Question

6.)Perform an experimental study to compare the speed of our AVL tree,

splay tree, and red-black tree implementations for various sequences of

operations

Answer 1

Both splay trees and AVL trees are binary search trees with excellent performance guarantees, but they differ in how they achieve those guarantee that performance. In an AVL tree, the shape of the tree is constrained at all times such that the tree shape is balanced, meaning that the height of the tree never exceeds O(log n). This shape is maintained on insertions and deletions, and does not change during lookups. Splay trees, on the other hand, maintain efficient by reshaping the tree in response to lookups on it. That way, frequently-accessed elements move up toward the top of the tree and have better lookup times. The shape of splay trees is not constrained, and varies based on what lookups are performed.

AVL trees provide faster lookups than Red Black Trees because they are more strictly balanced.

Red Black Trees provide faster insertion and removal operations than AVL trees as fewer rotations are done due to relatively relaxed balancing.

AVL trees store balance factors or heights with each node, thus requires storage for an integer per node whereas Red Black Tree requires only 1 bit of information per node.

Red Black Trees are used in most of the language libraries like map, multimap, multiset in C++ whereas AVL trees are used in databases where faster retrievals are required.

->Splay tree provides performance better than O(log n) by optimizing the placement of nodes. It makes the recently accessed nodes in the top of the tree and hence providing better performance.
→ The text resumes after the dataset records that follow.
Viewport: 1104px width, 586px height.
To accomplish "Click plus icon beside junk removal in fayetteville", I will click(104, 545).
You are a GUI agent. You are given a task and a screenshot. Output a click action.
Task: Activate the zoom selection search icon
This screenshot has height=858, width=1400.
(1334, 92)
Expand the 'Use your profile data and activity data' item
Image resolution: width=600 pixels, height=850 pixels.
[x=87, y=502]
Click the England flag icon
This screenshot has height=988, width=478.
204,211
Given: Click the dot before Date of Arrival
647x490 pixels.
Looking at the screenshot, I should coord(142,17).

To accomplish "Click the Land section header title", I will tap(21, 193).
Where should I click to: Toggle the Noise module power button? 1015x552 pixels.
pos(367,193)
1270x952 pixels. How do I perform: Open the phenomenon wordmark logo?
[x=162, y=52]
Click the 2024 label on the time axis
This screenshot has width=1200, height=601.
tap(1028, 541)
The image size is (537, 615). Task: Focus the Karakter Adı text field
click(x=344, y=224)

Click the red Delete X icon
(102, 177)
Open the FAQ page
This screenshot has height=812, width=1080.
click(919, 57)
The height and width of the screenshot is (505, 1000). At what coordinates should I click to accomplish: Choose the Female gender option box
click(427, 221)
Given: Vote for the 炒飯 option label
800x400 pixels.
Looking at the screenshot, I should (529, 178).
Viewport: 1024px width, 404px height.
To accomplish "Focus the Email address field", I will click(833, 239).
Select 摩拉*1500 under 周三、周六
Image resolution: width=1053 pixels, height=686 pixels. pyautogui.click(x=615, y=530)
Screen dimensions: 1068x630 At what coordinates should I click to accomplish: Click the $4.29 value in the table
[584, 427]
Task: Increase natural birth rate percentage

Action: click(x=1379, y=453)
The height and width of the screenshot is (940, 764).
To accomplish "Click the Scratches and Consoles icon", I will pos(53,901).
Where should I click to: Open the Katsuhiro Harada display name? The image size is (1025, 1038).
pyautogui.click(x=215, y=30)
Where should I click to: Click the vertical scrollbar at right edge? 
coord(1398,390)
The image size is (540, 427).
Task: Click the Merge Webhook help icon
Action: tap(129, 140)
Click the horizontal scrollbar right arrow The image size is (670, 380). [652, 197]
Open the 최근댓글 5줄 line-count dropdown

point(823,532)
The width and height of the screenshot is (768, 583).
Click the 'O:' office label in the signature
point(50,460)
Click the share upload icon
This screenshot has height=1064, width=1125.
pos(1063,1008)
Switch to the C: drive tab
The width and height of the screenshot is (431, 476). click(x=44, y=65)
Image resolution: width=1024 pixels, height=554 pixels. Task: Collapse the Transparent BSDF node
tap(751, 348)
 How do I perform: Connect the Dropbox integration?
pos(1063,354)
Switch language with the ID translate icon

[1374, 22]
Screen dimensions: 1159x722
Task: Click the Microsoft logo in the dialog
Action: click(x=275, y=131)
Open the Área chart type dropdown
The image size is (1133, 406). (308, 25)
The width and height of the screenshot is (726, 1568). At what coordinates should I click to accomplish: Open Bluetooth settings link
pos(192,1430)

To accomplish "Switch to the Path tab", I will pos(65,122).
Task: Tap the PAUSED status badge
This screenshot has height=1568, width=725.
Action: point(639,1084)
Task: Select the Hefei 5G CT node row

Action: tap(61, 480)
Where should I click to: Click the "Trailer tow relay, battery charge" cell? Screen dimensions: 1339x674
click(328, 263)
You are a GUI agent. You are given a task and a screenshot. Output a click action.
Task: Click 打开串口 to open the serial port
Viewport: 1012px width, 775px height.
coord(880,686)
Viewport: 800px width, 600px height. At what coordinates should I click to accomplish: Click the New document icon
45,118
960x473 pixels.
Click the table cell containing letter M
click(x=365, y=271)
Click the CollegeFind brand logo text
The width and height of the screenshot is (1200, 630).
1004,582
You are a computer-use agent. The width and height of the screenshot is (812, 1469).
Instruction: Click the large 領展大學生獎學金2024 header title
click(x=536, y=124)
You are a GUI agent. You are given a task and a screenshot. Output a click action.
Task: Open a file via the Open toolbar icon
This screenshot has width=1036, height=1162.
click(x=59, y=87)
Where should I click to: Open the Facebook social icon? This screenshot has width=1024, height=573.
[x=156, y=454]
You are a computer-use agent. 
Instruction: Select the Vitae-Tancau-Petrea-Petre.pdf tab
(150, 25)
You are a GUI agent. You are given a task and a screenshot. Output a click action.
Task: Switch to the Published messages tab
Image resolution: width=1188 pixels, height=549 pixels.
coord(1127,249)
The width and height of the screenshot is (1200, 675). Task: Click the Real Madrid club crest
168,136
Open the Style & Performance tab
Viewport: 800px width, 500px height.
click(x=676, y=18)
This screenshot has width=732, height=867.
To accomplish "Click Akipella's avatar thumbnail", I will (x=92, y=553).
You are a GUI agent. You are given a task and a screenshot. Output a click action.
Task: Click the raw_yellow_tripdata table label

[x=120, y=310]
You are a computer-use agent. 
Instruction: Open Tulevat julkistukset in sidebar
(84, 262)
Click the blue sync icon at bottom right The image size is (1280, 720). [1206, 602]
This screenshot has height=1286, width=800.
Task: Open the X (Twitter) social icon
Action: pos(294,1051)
It’s suitable for cases where there are large number of nodes but only few of them are accessed frequently.

->Red-Black tree is preferred over AVL trees when there is high frequency of insert/delete operations compared to search as AVL tree balancing (rotation) is expensive. Red-black tree balances itself on insert and delete operations satisfying the following conditions.

Each node is either red or black. Usually color information is stored in a bit in the node.

Root and leaf nodes are black.

No two red nodes to be adjacent, meaning, a red node cannot have a parent or children which are red.

Every path from root to leaf nodes have same number of black nodes.

->Binary Search Tree (BST) becomes ineffective, O(n) worst case if not balanced. Any practical usage of BST requires a balanced tree. AVL tree is a self-balancing binary search tree which guarantees O(log n) performance.

• AVL tree balances itself on insertion and deletion.
• Balancing is done by computing the balance factor for every node. A node in a tree is unbalanced if its absolute(balance factor) > 1. That means a node stays balanced if it’s left and right sub-tree are in the same level or in difference of one level.
• Balance factor = (height of left sub-tree ) – (height of right sub-tree)
• Once a node is determined as unbalanced, balancing the node is done using rotations.